No.27 神の子のアイデンティティー

 かつて、30代でアメリカに行った時、白人のクリスチャン相手に、「“Who are you?”と聞かれたら、何と答えますか?」と聞き回ったことがありました。もちろん「僕は〇〇だよ」と名前を即答してきたり、「私は看護師だわ」と職業を教えてくれたりした人がほとんどでした。ところが、ひとりの青年だけが「僕は“Child of God”さ」と笑顔を持って答えたのです。それは、当時の私にとっては少なからず衝撃でした。
 私は何と長い人生をかけて、「自分は誰か」の答えを追い求めてきたことでしょう。
もちろん、今はその答えを明確にいただいています。「私は“神さまの子ども”」です。
ところが、この答えを実に多くのクリスチャンが実感していないのです。
ほとんどが、名前、職業、肩書、〇〇の妻などを「自分は誰か」の答えとしてとらえています。でも、それらはすべて“変化”しうるものでしょう。名前は自分で変えることもできるし、結婚や離婚で性が変わることもあるし、仕事や肩書も転職や退職で変わります。
 私が「あなたは誰ですか?」「自分は誰なのだろう?」と追及してきたのは、「存在の本質として誰なのか」という意味で、生きる上での根本的で、生涯変わりえないものとしての問いでした。
 それを探し求める人は、多くの場合、「自分には何ができるか」「何が得意であるか」「どんな賜物を与えられているか」という能力や賜物に見出そうとするようです。そして、そこに自分の存在価値を置いているのです。

 私は、クリスチャンになっても長い間、特に腹話術を始めてからは「私は腹話術師で生きよう」「私は腹話術伝道者である」というところに存在をかけてきました。ですから、28年後に、人形の声を失い、腹話術ができなくなってからは、「私はもう何者でもなくなってしまった」と茫然自失の境地に陥ってしまったのです。
 それでも、その経験は、私の人生で実に重要な分岐点となりました。それからの5年間の内で、私は神さまの御前で何者であるかを深く自覚できるようになったからです。
 私は生まれつきの罪人であった。しかし、イエス・キリストを信じる信仰によって「神の子どもとされた」者であり、この存在のアイデンティティーは一生変わらないものなのだという自己認識に至ったからです。

「しかし、この方を受け入れた人々、すなわち、その名を信じた人々には、神の子どもとなる特権をお与えになった。」ヨハネの福音書1章12節

 2012年5月。私は念願の伝道者としての道を歩むことになり、その名を上記のみことばから『神の子ミニストリーズ』と名付けました。

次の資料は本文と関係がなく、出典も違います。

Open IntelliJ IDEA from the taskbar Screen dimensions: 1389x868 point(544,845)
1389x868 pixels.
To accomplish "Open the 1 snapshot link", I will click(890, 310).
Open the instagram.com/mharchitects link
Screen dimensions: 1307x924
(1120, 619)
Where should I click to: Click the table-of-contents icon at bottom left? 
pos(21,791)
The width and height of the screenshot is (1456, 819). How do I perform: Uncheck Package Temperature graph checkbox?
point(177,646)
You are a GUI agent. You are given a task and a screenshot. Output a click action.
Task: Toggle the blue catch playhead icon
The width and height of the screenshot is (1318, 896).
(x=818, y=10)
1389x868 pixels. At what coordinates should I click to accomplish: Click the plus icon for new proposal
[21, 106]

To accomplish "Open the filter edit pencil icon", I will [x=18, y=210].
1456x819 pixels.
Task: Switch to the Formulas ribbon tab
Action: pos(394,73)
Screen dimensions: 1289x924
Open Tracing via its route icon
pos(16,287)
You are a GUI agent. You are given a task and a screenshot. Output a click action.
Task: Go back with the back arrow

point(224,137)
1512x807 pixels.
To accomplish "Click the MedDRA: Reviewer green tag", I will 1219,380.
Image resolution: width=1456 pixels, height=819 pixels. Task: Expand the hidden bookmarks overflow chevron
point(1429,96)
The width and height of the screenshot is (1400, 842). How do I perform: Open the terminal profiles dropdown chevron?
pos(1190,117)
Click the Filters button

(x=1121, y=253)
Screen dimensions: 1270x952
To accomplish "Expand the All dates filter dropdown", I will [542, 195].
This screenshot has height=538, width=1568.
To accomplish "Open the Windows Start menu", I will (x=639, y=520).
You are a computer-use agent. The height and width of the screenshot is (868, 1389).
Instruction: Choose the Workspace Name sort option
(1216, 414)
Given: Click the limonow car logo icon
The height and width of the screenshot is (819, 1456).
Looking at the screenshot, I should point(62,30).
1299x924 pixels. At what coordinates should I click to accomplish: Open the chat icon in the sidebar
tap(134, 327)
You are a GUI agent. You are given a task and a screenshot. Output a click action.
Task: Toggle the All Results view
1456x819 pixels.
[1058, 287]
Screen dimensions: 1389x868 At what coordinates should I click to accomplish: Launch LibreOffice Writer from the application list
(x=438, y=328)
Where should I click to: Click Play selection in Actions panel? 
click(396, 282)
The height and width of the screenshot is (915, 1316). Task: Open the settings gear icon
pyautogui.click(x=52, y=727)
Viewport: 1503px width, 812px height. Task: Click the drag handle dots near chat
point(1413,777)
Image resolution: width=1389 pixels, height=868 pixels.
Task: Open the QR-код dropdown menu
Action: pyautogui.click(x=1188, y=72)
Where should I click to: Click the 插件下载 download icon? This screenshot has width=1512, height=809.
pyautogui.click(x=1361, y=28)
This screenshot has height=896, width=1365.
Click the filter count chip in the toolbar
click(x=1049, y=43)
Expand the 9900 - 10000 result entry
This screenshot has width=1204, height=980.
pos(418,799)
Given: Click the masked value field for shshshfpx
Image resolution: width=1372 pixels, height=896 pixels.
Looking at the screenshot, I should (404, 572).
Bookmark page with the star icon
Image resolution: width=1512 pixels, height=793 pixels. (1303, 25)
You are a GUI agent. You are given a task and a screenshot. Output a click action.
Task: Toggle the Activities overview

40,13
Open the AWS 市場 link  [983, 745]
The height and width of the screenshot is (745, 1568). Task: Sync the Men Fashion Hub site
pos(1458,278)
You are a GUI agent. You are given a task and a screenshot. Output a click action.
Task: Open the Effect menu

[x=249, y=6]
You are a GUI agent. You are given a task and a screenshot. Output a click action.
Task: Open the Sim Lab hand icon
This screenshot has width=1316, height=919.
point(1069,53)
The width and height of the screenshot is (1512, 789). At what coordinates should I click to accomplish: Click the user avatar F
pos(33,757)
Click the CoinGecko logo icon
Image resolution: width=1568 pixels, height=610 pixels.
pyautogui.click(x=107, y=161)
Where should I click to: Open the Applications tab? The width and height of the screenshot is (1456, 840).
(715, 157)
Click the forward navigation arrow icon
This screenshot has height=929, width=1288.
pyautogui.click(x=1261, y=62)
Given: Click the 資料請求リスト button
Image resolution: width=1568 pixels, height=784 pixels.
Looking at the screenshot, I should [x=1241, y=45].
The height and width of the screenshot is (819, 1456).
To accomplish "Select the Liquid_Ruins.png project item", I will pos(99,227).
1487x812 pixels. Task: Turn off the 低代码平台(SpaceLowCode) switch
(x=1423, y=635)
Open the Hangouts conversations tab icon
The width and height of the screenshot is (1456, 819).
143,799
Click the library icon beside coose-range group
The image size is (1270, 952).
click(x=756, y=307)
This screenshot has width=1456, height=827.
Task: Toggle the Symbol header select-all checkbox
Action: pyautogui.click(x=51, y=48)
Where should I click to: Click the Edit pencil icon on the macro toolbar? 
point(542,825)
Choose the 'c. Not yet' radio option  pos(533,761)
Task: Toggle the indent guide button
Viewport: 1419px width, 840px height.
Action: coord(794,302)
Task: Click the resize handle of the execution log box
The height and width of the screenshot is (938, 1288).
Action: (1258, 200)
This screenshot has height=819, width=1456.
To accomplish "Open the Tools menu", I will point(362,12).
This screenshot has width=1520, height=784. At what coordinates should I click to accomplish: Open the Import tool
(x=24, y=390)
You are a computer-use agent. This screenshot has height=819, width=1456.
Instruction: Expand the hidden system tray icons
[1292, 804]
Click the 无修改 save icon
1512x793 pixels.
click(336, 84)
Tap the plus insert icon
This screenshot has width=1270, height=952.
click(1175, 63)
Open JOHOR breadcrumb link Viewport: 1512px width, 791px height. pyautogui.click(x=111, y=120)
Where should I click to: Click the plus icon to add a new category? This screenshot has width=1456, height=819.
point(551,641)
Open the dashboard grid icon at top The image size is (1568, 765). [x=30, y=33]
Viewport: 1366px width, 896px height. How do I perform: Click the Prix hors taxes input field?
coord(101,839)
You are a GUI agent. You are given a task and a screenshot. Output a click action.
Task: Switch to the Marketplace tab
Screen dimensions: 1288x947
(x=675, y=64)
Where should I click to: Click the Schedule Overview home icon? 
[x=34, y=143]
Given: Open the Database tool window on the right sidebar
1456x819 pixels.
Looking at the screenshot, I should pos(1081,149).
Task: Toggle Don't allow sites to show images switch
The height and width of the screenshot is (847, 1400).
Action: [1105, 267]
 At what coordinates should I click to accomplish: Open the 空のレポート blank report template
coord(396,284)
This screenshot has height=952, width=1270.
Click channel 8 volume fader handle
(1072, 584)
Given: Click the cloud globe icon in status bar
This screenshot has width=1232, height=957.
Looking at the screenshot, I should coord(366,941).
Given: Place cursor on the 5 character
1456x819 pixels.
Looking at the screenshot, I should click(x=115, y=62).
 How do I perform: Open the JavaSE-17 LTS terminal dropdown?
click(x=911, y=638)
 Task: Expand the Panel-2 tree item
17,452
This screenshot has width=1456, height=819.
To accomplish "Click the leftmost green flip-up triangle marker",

これは私の残る人生のライフワークになるだろうな、という気持ちでした。
 ところが、ほとんどの人には、これが何をめざすミニストリーなのかわからないようで、よく「何をする働きですか?」と聞かれます。そう聞かれるとこちらもなかなか説明がしづらくて「まあ、信徒教育分野のミニストリーです」と答えたりしたものです。けれども、これからは「クリスチャンが神の子のアイデンティティーをもって生きることを励ますための活動です」と答えることにいたしましょう。
 結局のところ、人々は、私が礼拝メッセージやパペットメッセージをする、ゴスペル腹話術を教える、色々な本を書いている、という外側から見える活動だけに心を留めて、「どうして『神の子ミニストリーズ』なんていう名称なのだろう」と不思議がっているのですから。
 確かに、神さまは私に、「語る」「演じる」「書く」「教える」というような賜物を与えておられます。けれども、それらはすべて手段であって、それを用いて表現していることというのは、ほとんどアイデンティティーに関わるテーマなのです。それは、私にとって、生きるということは、神さまからゆだねられたテーマを伝えることにあるからでしょう。

 それでは、「神の子のアイデンティティー」とはどんなことが含まれるのでしょうか。

  1. 神の子とは誰か
  2. 神の子の特権とは何か
  3. 神の子として生きるとはどういうことか
  4. 神の子の祝福とは何か

 などなど、色々な角度から学べると思います。

 23歳の時、主イエスは私を召し「わたしの小羊を養いなさい」(ヨハネ21:15)という命令をくださいました。この同じみことばに応えて、たくさんの方々が献身し、それぞれ違った使命に生かされてきたことでしょう。
 ひとりの人間にできることなどごく限られた、ちっぽけなものだと思います。おまけに私は独身で、なぜか同労者も与えられず、たったひとりで、日本にひとつしかないようなスタイルで奉仕をさせていただいてきました。「日本の諸教会のクリスチャンの成長のために」と言いながら、ほんの一握りの方々にしか仕えることができません。でも、それでも主は良しとしてくださっていると信じて、一歩一歩進んでいるところです。